(Stored records)

□ □ □ □ □ □ □

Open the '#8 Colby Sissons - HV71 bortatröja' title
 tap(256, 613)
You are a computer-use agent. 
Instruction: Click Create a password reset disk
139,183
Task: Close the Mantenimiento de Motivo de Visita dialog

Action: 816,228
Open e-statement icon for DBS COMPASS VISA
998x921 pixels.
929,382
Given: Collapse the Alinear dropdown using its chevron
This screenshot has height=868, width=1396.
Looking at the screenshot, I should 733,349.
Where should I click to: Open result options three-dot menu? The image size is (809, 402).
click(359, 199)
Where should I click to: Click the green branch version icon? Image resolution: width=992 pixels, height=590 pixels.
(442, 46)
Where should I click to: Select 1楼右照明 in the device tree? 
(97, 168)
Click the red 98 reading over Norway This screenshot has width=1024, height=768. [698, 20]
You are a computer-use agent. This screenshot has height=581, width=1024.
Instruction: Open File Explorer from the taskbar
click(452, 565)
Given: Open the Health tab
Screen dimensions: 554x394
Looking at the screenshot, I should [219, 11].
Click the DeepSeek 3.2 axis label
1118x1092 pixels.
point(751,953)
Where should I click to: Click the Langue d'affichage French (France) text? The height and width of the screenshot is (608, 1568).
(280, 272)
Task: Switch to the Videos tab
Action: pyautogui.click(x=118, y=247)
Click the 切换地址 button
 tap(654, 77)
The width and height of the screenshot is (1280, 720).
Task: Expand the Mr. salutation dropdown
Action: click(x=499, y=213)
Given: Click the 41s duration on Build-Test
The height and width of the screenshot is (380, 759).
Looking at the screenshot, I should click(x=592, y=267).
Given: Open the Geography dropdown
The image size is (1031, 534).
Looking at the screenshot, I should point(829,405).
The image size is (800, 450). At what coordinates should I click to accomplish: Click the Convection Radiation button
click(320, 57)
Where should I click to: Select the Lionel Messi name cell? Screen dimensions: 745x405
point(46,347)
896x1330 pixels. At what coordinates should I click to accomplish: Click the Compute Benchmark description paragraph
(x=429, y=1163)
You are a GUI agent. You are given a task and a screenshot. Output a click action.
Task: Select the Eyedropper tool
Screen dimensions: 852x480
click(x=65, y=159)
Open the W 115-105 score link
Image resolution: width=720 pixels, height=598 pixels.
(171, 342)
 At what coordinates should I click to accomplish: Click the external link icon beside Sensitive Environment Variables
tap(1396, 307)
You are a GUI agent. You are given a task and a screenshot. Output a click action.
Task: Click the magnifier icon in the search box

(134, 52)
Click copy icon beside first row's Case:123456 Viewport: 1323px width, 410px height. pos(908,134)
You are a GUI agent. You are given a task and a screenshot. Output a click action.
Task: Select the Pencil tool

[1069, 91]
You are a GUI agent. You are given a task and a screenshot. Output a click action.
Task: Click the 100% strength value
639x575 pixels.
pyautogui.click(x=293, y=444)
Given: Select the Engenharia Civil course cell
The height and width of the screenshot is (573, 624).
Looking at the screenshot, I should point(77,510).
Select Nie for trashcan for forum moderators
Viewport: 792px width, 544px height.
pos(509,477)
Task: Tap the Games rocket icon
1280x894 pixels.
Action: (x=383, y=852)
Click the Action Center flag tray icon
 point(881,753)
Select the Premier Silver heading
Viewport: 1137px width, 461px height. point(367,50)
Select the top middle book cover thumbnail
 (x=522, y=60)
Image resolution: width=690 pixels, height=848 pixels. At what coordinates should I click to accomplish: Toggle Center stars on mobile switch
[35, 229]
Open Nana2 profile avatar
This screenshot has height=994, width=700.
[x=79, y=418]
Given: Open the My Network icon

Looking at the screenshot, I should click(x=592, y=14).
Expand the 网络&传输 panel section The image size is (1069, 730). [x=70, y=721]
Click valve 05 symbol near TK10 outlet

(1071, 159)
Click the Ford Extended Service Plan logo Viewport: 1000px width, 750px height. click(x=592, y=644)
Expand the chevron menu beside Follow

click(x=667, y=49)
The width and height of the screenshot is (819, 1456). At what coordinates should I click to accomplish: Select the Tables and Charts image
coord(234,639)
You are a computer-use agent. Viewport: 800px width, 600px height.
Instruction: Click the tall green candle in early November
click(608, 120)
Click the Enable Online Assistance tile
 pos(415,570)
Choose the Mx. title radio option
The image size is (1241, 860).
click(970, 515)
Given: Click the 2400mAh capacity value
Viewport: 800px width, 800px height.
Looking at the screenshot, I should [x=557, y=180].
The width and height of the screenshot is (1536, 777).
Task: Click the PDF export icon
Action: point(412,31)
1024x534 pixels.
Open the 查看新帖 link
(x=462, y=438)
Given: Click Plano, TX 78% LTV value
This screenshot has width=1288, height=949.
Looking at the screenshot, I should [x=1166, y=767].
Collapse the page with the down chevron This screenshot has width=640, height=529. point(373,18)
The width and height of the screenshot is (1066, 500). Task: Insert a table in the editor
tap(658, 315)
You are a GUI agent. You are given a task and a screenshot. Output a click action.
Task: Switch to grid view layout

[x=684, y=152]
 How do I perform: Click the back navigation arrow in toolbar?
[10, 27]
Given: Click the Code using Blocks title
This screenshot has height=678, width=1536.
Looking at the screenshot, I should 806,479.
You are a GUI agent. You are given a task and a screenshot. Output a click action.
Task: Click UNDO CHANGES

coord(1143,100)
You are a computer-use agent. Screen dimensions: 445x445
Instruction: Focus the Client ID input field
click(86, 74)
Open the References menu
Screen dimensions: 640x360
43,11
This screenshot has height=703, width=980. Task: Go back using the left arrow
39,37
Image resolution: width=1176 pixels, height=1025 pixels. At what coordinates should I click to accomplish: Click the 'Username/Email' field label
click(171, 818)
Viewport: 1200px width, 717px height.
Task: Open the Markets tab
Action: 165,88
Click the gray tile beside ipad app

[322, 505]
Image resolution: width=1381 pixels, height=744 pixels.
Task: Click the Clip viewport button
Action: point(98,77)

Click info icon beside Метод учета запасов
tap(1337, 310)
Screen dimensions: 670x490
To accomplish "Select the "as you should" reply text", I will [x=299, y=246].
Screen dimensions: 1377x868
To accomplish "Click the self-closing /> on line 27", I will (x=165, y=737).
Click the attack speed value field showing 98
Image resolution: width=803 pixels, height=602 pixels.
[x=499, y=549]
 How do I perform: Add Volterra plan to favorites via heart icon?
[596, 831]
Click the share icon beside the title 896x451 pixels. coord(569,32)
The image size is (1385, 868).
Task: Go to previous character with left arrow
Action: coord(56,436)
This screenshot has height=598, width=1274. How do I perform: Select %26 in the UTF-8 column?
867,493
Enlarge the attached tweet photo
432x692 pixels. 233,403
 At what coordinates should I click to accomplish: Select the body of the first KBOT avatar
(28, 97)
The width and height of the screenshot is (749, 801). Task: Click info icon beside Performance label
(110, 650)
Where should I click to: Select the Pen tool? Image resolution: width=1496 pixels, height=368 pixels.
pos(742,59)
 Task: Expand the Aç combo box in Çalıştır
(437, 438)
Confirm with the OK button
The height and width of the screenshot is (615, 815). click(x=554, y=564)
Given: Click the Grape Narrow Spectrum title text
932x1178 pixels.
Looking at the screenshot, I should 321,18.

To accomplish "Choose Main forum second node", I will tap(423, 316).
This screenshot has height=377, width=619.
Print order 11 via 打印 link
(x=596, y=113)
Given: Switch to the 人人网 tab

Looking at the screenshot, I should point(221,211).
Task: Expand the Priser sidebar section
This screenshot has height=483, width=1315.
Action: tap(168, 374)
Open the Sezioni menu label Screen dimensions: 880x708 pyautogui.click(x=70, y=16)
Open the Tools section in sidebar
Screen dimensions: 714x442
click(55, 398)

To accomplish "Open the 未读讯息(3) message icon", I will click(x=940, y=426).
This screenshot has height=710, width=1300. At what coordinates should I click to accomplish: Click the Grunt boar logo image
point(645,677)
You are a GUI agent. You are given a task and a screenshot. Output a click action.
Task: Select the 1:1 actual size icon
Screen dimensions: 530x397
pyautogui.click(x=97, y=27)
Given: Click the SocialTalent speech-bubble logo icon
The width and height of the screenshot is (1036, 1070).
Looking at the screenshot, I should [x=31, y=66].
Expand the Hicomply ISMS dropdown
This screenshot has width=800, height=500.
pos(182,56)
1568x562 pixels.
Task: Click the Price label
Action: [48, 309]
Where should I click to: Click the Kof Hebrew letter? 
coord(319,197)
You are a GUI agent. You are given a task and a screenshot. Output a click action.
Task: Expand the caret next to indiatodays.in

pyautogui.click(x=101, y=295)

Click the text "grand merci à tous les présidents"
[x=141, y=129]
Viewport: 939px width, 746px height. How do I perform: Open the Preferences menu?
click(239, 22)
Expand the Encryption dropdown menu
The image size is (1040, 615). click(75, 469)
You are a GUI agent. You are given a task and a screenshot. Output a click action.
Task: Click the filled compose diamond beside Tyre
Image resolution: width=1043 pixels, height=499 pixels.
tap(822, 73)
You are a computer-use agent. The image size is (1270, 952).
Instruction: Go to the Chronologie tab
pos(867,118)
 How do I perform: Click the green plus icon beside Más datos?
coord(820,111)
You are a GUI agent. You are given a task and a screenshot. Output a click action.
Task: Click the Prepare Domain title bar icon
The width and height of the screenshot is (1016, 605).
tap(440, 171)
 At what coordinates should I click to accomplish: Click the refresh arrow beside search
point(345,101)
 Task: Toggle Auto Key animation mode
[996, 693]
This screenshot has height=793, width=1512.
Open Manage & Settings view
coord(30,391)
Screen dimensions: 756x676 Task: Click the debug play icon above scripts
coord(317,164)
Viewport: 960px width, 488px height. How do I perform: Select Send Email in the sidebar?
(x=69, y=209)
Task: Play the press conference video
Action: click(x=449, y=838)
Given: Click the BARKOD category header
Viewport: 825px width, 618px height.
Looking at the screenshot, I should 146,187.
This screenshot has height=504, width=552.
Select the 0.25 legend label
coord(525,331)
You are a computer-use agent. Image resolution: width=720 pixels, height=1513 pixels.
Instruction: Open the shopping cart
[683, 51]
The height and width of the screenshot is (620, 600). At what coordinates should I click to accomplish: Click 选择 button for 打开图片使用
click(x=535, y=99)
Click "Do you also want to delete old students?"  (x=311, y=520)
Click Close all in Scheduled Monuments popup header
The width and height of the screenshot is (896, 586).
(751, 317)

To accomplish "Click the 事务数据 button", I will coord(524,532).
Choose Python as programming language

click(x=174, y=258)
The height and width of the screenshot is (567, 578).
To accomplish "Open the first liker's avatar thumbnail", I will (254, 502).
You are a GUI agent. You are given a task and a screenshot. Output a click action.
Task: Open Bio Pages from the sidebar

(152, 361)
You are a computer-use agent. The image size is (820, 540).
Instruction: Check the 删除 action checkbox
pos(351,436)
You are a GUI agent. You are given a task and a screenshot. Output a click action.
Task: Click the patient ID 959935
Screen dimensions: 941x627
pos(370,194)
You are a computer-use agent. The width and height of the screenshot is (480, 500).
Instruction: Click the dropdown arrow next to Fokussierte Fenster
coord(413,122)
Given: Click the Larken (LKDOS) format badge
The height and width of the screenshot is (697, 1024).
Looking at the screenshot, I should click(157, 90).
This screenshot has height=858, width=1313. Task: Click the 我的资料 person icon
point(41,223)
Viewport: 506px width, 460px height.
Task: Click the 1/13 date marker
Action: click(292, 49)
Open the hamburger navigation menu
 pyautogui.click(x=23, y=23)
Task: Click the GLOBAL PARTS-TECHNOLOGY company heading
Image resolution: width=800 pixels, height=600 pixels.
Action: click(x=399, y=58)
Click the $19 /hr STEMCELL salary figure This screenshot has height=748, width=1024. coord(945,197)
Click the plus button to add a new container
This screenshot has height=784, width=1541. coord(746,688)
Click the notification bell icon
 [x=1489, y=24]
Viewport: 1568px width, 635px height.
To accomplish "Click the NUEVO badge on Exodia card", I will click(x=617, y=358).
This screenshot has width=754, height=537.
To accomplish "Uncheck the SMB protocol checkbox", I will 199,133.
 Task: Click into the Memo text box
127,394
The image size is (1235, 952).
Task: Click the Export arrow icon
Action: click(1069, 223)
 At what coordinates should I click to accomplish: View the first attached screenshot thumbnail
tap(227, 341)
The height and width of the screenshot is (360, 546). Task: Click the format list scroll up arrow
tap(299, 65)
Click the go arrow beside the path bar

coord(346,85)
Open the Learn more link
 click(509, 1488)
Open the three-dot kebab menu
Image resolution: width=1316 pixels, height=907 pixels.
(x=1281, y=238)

□ □ □ □ □ □ □

* What is required
Please give an exact copy of the lines above, beginning with the line containing "This screenshot has height=710, width=1300." and running through the line containing "Given: Click the SocialTalent", and of no other lines.

* Completed task
This screenshot has height=710, width=1300. At what coordinates should I click to accomplish: Click the Grunt boar logo image
point(645,677)
You are a GUI agent. You are given a task and a screenshot. Output a click action.
Task: Select the 1:1 actual size icon
Screen dimensions: 530x397
pyautogui.click(x=97, y=27)
Given: Click the SocialTalent speech-bubble logo icon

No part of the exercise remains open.